Selected text:
_ _ _
Sonic’s Newest Slush Is Made With Carolina Reapers, One Of The World’s Spiciest Chilies

Sonic has been getting experimental with their Slushes lately. Last year, they came out with a Pickle Juice version that polarized the internet for its sweet yet savory flavor. They’re going down the savory route again with their newest slush, but with an immense explosion of heat as well.

Photo courtesy of Sonic

As part of their new Mocktail Slush series, Sonic has unveiled a Reaper Margarita Slush that’s made with Carolina Reapers, one of the hottest chilies in the world. With a potency of over 2 million Scoville heat units, these peppers are at least 250 times hotter than a jalapeno.

While the Slush’s sugary content definitely takes down the heat a bit, Foodbeast has been told that this chili-infused drink still packs a ton of heat. It takes a few seconds for it to kick in, but the slow burn is one that comes on fierce.
_ _ _
Data segment:
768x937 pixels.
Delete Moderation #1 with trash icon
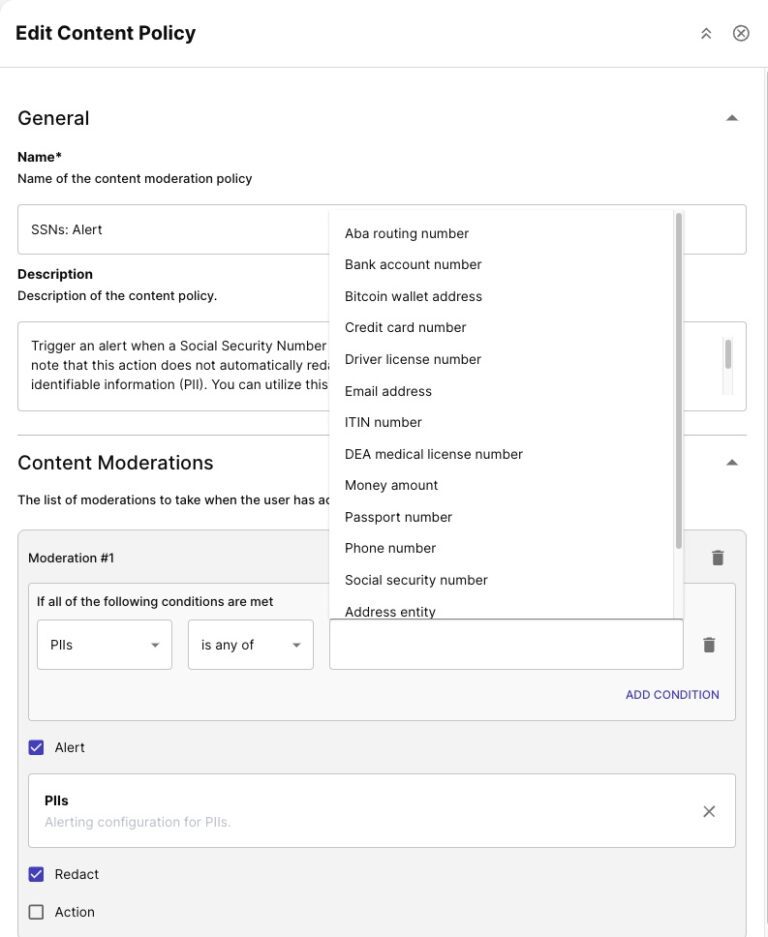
_ _ _
Tasks:
**A)** According to the Sonic slush article, how hot are Carolina Reapers in Scoville heat units?
**B)** Reproduce the passage of the Sonic slush article that starts at "Sonic has been" and ends at "than a jalapeno.", substituting "ghost peppers" for "Carolina Reapers".
**C)** Extend the Sonic slush article past its final sentence.
The data play no part in this exercise.

Results of the exercise:
**A)** Over 2 million Scoville heat units.

**B)**
Sonic has been getting experimental with their Slushes lately. Last year, they came out with a Pickle Juice version that polarized the internet for its sweet yet savory flavor. They’re going down the savory route again with their newest slush, but with an immense explosion of heat as well.

Photo courtesy of Sonic

As part of their new Mocktail Slush series, Sonic has unveiled a Reaper Margarita Slush that’s made with ghost peppers, one of the hottest chilies in the world. With a potency of over 2 million Scoville heat units, these peppers are at least 250 times hotter than a jalapeno.

**C)**
Sonic is encouraging people to do a “#ReaperChallenge” on social media as well, meaning that they know just how much spice is coming in this icy drink. Having eaten foods made with Carolina Reapers before, I’m already dreading just how much this one is gonna hurt when I take that first sip.

UPDATE: Having tried this new Slush out, it is without question the hottest thing a fast food chain has ever released. While the drink isn’t as spicy as a Carolina Reaper, it packs a lot of punch, with more fire to it than some ghost pepper hot sauces out there. It does take more than a few sips to get the full effect of the heat, but it’ll leave your throat, tongue, and lips burning for 20 minutes or so after eating. It’s gonna definitely be a challenge for many to even just finish the frozen drink.

The Reaper Margarita Slush will be around at Sonic Drive-In locations nationwide until August 4th.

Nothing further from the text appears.